> Assignment: Quote each line of the material verbatim, without the pictures.

--- Data Enclosed Below ---

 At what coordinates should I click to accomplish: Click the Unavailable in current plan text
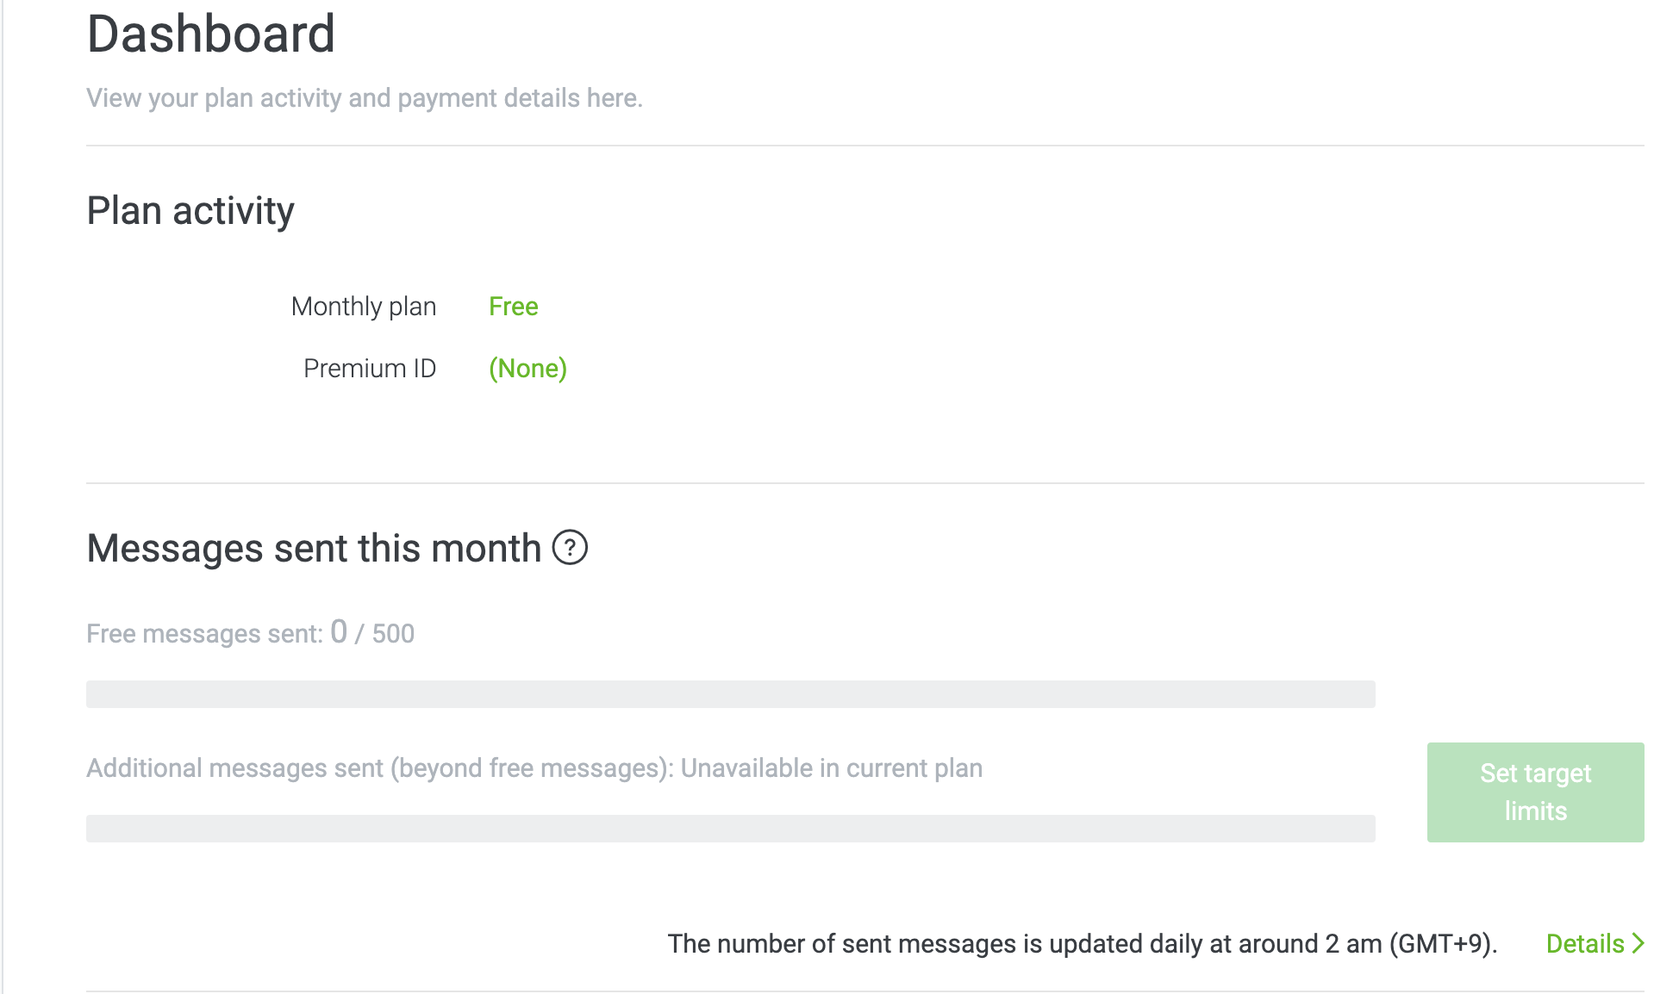point(831,768)
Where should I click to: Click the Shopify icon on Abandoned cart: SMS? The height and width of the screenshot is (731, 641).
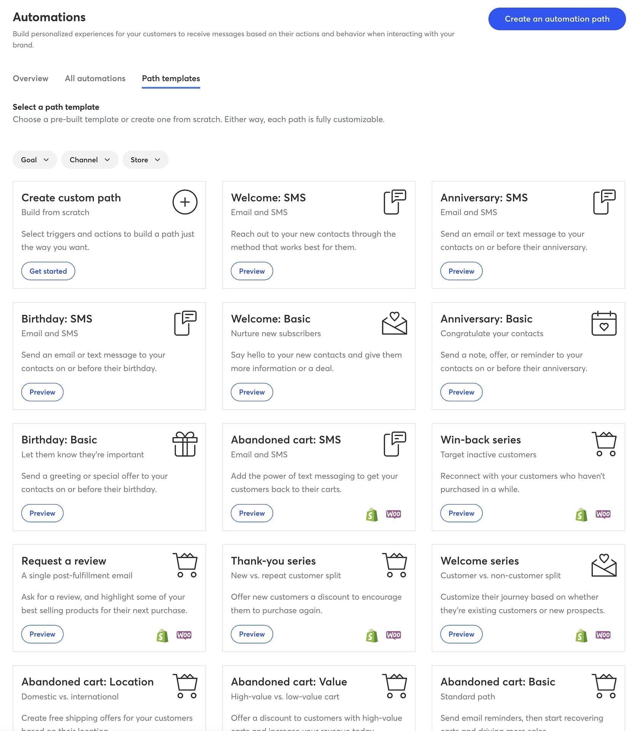pyautogui.click(x=372, y=514)
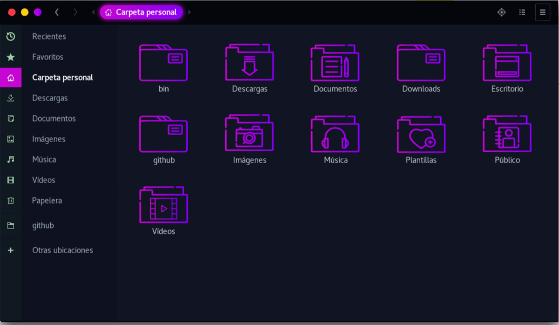Select Documentos in the sidebar
This screenshot has height=325, width=559.
pyautogui.click(x=54, y=119)
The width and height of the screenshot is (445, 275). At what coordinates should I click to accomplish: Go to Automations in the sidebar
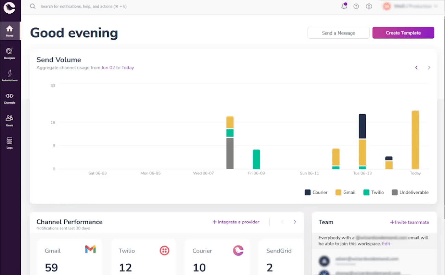pos(10,76)
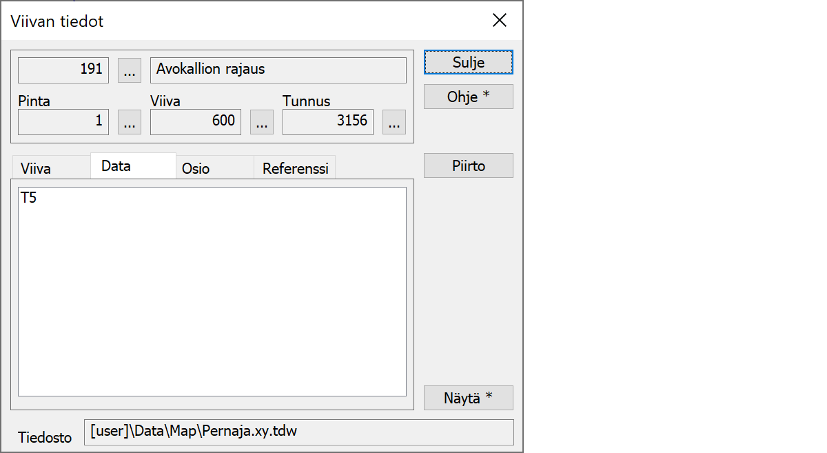Open help with the Ohje button
This screenshot has width=827, height=453.
tap(468, 97)
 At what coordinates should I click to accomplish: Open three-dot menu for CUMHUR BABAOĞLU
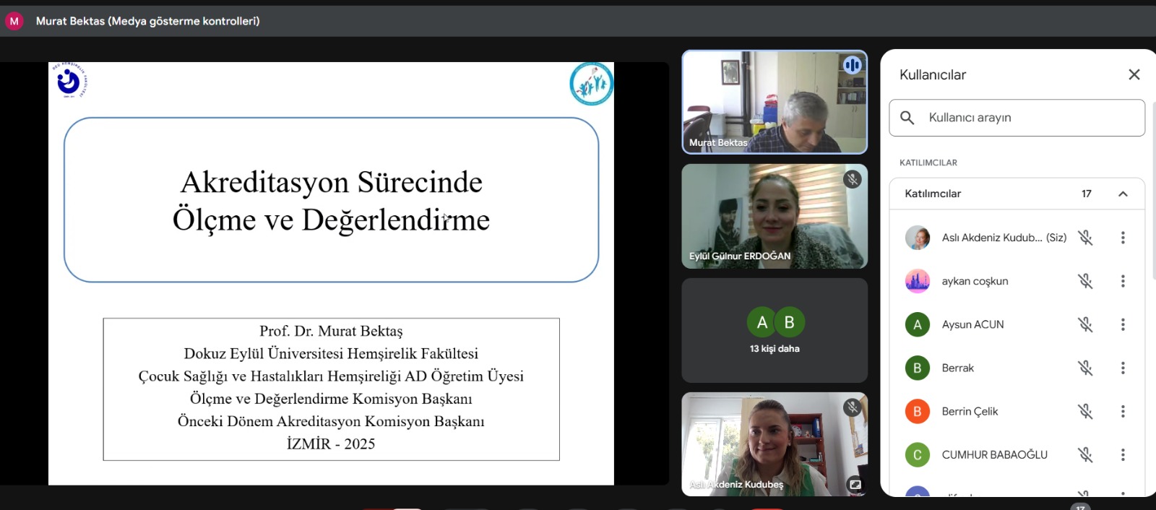(1123, 454)
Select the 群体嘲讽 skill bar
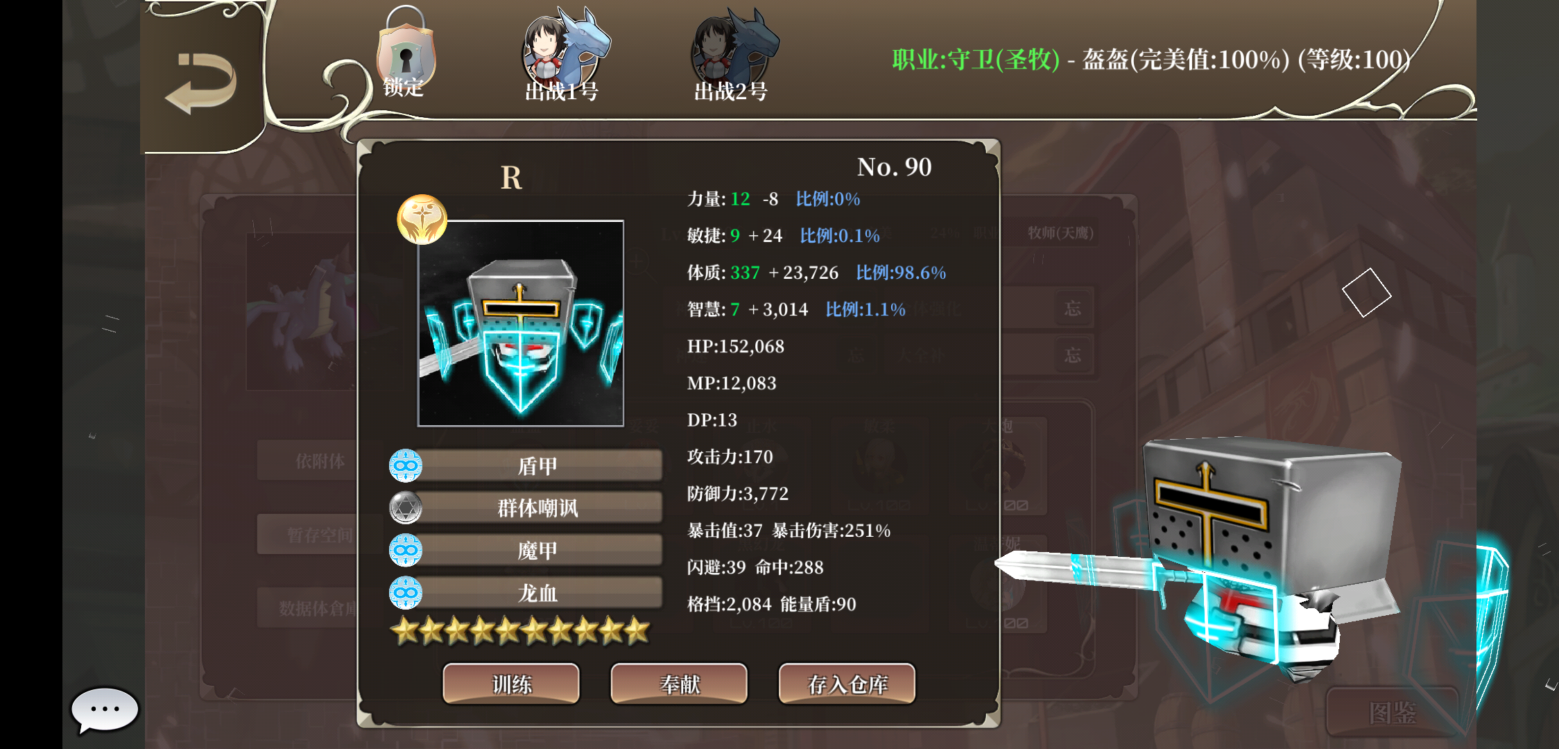The height and width of the screenshot is (749, 1559). point(538,508)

--- End of Enclosed Data ---

> Answer to the exercise:
 At what coordinates should I click to accomplish: Click the Unavailable in current plan text
point(831,768)
Where should I click to: Click the Shopify icon on Abandoned cart: SMS? The height and width of the screenshot is (731, 641).
pyautogui.click(x=372, y=514)
Select Documentos in the sidebar
This screenshot has height=325, width=559.
pyautogui.click(x=54, y=119)
The width and height of the screenshot is (445, 275). At what coordinates should I click to accomplish: Go to Automations in the sidebar
pos(10,76)
Open help with the Ohje button
This screenshot has width=827, height=453.
tap(468, 97)
 At what coordinates should I click to accomplish: Open three-dot menu for CUMHUR BABAOĞLU
(1123, 454)
Select the 群体嘲讽 skill bar
The height and width of the screenshot is (749, 1559). point(538,508)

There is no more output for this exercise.